======== DATASET EXTRACT

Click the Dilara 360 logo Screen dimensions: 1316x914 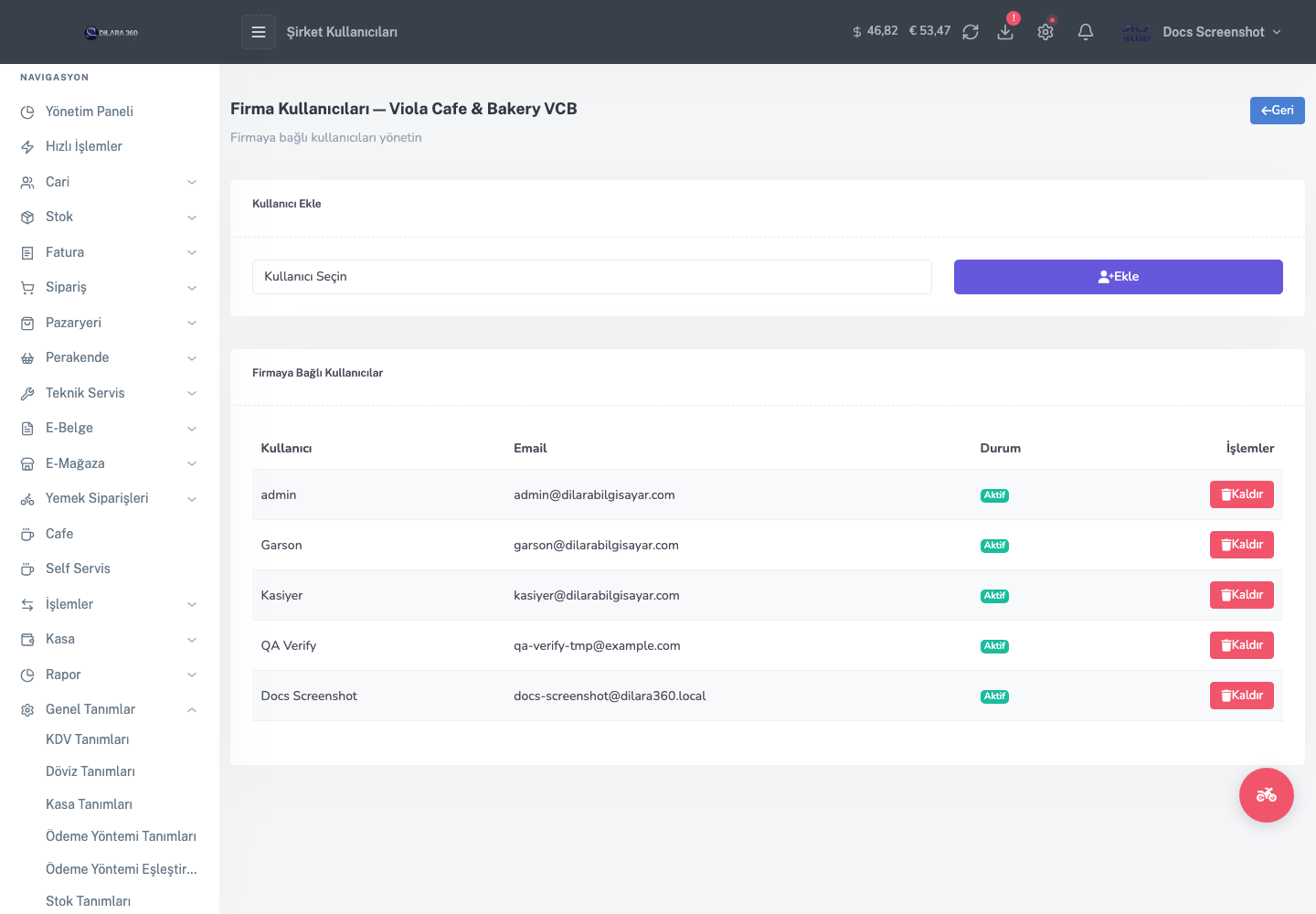point(111,33)
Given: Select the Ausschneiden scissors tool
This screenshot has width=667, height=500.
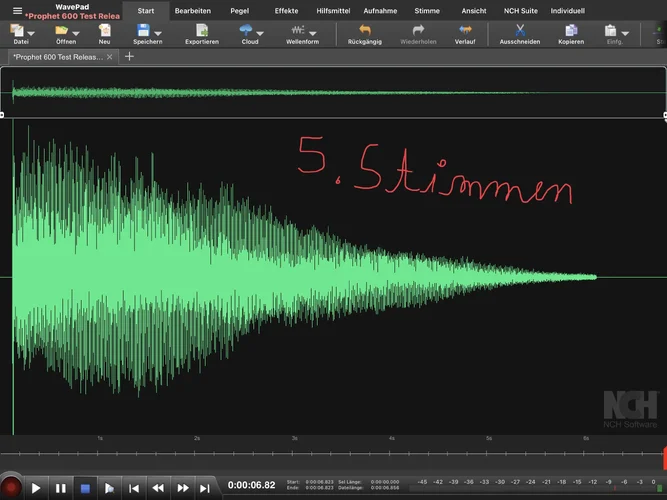Looking at the screenshot, I should 519,31.
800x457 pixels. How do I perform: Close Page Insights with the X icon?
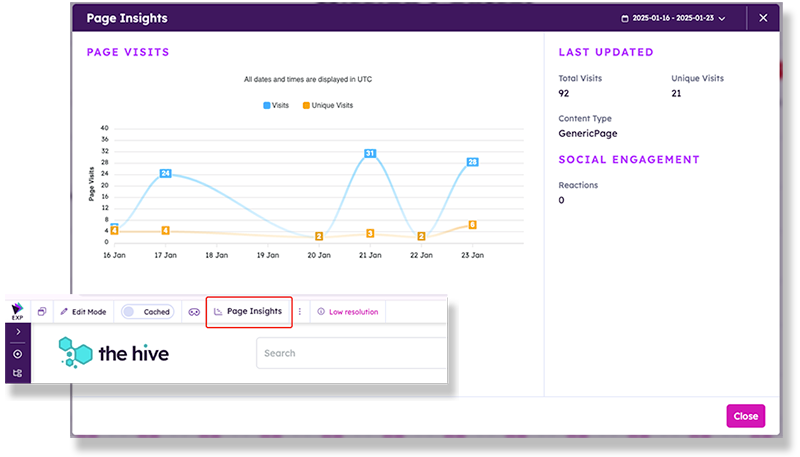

================

WORK REQUIRED - Starting at the line that contains "Given: Select the Ausschneiden scissors tool", reproduce every line through the last one in the records exactly, and omit all pictures.

RESPONSE AREA -
Given: Select the Ausschneiden scissors tool
This screenshot has width=667, height=500.
Looking at the screenshot, I should 519,31.
800x457 pixels. How do I perform: Close Page Insights with the X icon?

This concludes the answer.